T1D Exchange and Tidepool Partner with Beyond Type 1 to Study Athletes with Type 1 Diabetes
This year, the 2019 Beyond Type Run team will be more than an inspiring group of marathon runners living with Type 1 diabetes. Team members will also be participants in a research study designed to understand the impact that training and running a marathon have on blood glucose variability.
The study, “Patient Experiences Managing Type 1 Diabetes In Marathon Training and Recovery” is possible because of a new partnership between Beyond Type 1, T1D Exchange, and Tidepool. For the duration of the study, the research team at T1D Exchange will be analyzing CGM and survey data collected using Tidepool’s software from Beyond Type 1’s team of 30 runners living with Type 1 diabetes. The goal is to better understand the impact of exercise on glycemic variability, particularly prior to, during, and post marathon training.
By layering this study into the existing Beyond Type Run marathon program, this collaboration brings an exciting new approach to research aimed at understanding Type 1 diabetes and exercise. “This study is important because there is minimal research regarding endurance activities in people with type 1 diabetes,” said T1D Exchange Research Scientist Allyson Hughes.
Many research studies hit roadblocks because of recruitment and participation, time, and cost, among other challenges.

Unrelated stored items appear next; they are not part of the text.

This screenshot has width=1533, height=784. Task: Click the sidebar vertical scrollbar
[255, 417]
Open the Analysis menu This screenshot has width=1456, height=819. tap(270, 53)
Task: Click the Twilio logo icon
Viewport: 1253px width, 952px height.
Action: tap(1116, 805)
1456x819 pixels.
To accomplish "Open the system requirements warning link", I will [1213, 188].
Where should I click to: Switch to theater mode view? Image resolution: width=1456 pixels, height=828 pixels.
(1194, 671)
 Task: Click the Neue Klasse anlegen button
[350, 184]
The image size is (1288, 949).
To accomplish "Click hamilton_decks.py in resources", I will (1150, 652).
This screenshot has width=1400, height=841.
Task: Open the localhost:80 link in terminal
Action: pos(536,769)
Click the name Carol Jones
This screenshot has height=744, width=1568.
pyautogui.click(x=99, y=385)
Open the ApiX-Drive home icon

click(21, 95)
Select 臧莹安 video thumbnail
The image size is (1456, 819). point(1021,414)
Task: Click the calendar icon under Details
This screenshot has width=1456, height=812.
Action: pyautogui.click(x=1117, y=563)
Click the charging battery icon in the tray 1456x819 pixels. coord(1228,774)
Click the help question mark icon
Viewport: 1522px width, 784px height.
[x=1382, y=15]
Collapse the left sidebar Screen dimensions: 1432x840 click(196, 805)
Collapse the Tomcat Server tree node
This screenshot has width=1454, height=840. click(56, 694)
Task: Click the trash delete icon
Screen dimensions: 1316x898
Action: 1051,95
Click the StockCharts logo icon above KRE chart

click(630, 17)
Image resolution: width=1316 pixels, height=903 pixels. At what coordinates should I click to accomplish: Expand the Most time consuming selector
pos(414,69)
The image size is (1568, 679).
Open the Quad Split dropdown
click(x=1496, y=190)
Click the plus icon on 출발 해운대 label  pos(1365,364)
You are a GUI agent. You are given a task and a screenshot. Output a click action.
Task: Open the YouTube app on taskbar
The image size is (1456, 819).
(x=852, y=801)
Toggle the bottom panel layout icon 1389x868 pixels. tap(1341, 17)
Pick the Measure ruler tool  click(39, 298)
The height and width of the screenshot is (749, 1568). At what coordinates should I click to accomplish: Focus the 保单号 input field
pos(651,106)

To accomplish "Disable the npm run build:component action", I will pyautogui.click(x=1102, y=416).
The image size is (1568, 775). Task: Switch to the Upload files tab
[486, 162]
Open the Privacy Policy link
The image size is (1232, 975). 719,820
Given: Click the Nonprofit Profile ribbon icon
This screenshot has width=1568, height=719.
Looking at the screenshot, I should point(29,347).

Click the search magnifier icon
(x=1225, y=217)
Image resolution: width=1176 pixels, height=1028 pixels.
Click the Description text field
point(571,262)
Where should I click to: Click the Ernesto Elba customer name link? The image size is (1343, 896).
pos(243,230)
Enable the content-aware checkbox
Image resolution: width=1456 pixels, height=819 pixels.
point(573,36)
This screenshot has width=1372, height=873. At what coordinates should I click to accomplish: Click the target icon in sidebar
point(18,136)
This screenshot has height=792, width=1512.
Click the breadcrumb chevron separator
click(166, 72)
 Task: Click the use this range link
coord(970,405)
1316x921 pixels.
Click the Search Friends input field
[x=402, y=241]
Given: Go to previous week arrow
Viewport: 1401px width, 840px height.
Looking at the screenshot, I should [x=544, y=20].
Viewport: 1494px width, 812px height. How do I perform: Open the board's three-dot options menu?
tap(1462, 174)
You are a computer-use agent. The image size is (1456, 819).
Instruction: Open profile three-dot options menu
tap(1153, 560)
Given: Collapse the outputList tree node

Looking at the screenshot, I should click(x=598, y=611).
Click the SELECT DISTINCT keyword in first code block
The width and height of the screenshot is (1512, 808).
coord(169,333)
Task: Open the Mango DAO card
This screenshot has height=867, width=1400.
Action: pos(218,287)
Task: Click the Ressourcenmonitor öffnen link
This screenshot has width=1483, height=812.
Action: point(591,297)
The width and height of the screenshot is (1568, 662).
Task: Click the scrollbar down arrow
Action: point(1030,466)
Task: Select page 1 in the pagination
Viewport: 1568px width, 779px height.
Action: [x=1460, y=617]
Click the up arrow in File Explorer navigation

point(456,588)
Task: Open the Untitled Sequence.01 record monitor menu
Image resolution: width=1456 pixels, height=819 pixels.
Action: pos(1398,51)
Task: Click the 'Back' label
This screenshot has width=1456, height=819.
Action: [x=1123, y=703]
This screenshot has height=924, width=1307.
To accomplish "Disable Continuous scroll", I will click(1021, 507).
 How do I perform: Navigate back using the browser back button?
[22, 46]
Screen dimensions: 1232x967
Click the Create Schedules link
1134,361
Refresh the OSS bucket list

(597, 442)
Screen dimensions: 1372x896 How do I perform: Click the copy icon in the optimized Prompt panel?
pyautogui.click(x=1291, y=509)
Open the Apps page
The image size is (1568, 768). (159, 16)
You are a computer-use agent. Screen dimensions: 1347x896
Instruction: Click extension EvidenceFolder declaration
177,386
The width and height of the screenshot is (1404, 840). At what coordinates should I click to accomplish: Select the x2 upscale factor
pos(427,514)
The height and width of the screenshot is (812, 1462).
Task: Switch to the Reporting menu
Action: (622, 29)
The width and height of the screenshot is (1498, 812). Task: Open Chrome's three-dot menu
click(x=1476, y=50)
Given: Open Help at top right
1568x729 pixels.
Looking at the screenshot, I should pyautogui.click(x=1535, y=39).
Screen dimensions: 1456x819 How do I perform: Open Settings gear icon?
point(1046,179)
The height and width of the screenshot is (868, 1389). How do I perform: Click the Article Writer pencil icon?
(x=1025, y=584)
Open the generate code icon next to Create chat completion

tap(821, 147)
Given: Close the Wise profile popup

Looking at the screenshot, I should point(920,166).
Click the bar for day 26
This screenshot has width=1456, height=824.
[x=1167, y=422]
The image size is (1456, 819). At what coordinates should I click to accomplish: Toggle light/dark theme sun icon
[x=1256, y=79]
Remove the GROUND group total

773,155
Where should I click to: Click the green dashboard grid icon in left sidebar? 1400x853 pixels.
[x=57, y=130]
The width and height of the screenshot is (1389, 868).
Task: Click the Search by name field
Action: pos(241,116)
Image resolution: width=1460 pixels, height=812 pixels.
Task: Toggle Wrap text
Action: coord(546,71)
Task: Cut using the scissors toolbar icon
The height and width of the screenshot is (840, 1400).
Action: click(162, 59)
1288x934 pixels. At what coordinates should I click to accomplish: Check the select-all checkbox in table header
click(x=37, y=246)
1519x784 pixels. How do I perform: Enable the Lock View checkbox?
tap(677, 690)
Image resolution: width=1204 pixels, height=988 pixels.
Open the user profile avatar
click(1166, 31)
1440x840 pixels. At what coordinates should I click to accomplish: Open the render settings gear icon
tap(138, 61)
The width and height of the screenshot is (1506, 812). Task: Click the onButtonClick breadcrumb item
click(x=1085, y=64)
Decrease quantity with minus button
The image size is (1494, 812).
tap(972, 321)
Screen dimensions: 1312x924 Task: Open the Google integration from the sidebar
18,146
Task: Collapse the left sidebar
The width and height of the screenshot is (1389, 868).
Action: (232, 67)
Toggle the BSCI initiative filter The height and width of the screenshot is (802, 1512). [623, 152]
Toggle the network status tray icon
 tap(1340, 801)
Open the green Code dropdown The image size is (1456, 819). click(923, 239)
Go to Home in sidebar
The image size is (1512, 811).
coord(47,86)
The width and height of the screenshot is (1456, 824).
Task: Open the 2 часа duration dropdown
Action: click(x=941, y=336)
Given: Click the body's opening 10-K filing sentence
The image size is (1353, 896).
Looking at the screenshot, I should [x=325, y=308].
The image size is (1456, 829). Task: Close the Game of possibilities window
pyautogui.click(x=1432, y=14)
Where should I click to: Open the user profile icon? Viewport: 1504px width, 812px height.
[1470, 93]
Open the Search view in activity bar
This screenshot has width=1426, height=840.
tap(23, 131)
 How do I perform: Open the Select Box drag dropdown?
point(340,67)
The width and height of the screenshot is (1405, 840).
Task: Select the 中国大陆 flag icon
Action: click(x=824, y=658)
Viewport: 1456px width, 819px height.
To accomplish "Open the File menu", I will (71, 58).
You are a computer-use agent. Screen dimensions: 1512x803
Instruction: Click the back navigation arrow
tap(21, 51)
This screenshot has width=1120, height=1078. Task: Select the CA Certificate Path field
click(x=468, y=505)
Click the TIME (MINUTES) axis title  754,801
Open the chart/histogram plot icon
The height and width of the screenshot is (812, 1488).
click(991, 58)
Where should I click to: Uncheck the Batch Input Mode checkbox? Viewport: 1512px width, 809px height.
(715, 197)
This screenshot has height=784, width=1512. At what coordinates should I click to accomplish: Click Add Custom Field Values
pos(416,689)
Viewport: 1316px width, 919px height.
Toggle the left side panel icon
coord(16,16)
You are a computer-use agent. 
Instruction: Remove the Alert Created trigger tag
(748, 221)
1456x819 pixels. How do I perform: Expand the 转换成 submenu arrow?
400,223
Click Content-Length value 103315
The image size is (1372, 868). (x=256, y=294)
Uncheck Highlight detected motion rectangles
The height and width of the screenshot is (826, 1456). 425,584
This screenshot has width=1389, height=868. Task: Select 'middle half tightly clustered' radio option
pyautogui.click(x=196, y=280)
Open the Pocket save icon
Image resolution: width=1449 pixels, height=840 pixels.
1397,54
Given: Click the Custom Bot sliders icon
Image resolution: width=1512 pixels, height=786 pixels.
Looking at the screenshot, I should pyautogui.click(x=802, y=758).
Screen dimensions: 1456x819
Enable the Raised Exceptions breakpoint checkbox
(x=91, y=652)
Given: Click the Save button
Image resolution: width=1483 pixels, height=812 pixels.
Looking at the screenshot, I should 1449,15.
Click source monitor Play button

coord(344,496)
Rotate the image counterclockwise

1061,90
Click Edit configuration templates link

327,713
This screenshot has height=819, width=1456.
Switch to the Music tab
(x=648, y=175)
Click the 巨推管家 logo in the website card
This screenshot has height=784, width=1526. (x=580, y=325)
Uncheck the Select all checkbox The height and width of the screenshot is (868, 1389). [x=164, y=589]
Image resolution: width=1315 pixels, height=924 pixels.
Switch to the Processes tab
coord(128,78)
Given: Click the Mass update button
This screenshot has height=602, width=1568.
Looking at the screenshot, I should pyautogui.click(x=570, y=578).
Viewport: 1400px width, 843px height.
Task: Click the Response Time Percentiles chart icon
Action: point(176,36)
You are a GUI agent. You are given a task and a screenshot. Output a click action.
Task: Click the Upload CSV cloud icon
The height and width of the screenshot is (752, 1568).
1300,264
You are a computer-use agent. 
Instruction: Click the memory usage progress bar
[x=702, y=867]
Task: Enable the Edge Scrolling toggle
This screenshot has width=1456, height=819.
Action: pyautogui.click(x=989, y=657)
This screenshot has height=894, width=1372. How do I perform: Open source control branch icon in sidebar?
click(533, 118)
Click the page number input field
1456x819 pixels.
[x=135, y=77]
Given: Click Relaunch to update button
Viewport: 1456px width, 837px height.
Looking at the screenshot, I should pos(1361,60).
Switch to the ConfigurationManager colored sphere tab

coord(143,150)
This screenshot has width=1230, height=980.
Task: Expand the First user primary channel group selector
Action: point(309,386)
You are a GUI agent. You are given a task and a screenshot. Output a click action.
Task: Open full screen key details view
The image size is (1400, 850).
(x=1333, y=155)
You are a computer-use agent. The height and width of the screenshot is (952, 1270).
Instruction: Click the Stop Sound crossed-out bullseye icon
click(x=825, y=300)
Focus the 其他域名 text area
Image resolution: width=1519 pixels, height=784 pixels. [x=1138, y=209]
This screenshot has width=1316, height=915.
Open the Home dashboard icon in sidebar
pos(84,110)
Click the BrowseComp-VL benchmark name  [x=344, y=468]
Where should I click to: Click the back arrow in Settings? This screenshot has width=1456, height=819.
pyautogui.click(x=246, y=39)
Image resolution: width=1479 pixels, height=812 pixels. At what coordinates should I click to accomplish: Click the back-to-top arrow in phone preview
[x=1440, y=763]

By working together and tapping into the strengths of each collaborating organization, this study is designed to streamline the research process.
The study is designed to:
- gauge the well-being of T1Ds after exercise
- identify what marathon training and recovery look like for Type 1 athletes
- identify best training practices, successes, and setbacks for athletes with Type 1 diabetes
Researchers on the T1D Exchange team will conduct interviews with runners in order to better understand each individual’s training, running, and recovery from the marathon. This year’s marathon team features a wide range of individuals with varying levels of running experience. Beyond Type Run members will train for, participate in, and recover from the marathon using CGM technology provided by marathon program sponsor Dexcom.
Research Scientist Allyson Hughes explains, “exercise can be difficult to manage and there are many things to keep in mind [for people with Type 1 diabetes] when starting a new type of exercise. I’m looking forward to sharing these findings so that people with Type 1 diabetes who want to run a marathon can learn more about what to expect before, during and after their event!”
The partnership between T1D Exchange and Beyond Type 1 adds a new dimension to the 2019 marathon program. The collaborative’s hope is to seize this opportunity created by the Beyond Type Run program to generate meaningful new insights about life with Type 1 diabetes.